[Dataset entries]
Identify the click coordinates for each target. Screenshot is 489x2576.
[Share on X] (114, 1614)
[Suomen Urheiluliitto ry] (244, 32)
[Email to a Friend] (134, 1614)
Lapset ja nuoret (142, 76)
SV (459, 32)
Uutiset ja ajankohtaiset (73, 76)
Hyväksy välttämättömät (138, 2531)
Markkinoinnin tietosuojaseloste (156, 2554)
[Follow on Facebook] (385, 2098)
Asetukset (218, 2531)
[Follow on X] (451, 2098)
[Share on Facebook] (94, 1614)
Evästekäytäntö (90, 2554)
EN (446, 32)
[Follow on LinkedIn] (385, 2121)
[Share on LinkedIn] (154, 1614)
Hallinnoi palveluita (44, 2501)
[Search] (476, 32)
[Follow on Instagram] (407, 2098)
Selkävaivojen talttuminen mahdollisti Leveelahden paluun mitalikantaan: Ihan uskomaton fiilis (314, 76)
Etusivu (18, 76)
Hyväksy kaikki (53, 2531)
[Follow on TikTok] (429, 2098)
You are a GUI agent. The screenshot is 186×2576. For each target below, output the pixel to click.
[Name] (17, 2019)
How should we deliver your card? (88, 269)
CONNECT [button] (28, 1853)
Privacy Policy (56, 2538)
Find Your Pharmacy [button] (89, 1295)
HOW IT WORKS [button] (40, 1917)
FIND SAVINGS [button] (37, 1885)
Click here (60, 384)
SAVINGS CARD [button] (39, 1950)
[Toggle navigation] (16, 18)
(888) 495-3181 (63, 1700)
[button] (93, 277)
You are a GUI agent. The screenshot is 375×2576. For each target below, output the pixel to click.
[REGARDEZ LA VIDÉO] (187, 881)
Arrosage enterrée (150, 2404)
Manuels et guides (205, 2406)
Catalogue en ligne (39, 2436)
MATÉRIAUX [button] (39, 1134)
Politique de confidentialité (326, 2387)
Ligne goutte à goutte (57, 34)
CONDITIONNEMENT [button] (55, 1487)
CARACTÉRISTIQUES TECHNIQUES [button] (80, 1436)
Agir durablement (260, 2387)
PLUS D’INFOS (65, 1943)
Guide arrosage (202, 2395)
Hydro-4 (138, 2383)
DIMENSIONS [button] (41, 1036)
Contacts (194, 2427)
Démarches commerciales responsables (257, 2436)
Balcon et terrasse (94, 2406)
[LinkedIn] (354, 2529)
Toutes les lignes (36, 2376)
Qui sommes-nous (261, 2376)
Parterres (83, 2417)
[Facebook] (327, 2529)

EXERCISE DETAILS –
Each record above is to be reproduced word for word.

ANSWER SECTION –
Identify the click coordinates for each target. Screenshot is 489x2576.
[Share on X] (114, 1614)
[Suomen Urheiluliitto ry] (244, 32)
[Email to a Friend] (134, 1614)
Lapset ja nuoret (142, 76)
SV (459, 32)
Uutiset ja ajankohtaiset (73, 76)
Hyväksy välttämättömät (138, 2531)
Markkinoinnin tietosuojaseloste (156, 2554)
[Follow on Facebook] (385, 2098)
Asetukset (218, 2531)
[Follow on X] (451, 2098)
[Share on Facebook] (94, 1614)
Evästekäytäntö (90, 2554)
EN (446, 32)
[Follow on LinkedIn] (385, 2121)
[Share on LinkedIn] (154, 1614)
Hallinnoi palveluita (44, 2501)
[Search] (476, 32)
[Follow on Instagram] (407, 2098)
Selkävaivojen talttuminen mahdollisti Leveelahden paluun mitalikantaan: Ihan uskomaton fiilis (314, 76)
Etusivu (18, 76)
Hyväksy kaikki (53, 2531)
[Follow on TikTok] (429, 2098)
You are a GUI agent. The screenshot is 186×2576. For each target below, output the pixel to click.
[Name] (17, 2019)
How should we deliver your card? (88, 269)
CONNECT [button] (28, 1853)
Privacy Policy (56, 2538)
Find Your Pharmacy [button] (89, 1295)
HOW IT WORKS [button] (40, 1917)
FIND SAVINGS [button] (37, 1885)
Click here (60, 384)
SAVINGS CARD [button] (39, 1950)
[Toggle navigation] (16, 18)
(888) 495-3181 (63, 1700)
[button] (93, 277)
You are a GUI agent. The screenshot is 375×2576. For each target below, output the pixel to click.
[REGARDEZ LA VIDÉO] (187, 881)
Arrosage enterrée (150, 2404)
Manuels et guides (205, 2406)
Catalogue en ligne (39, 2436)
MATÉRIAUX [button] (39, 1134)
Politique de confidentialité (326, 2387)
Ligne goutte à goutte (57, 34)
CONDITIONNEMENT [button] (55, 1487)
CARACTÉRISTIQUES TECHNIQUES [button] (80, 1436)
Agir durablement (260, 2387)
PLUS D’INFOS (65, 1943)
Guide arrosage (202, 2395)
Hydro-4 (138, 2383)
DIMENSIONS [button] (41, 1036)
Contacts (194, 2427)
Démarches commerciales responsables (257, 2436)
Balcon et terrasse (94, 2406)
[LinkedIn] (354, 2529)
Toutes les lignes (36, 2376)
Qui sommes-nous (261, 2376)
Parterres (83, 2417)
[Facebook] (327, 2529)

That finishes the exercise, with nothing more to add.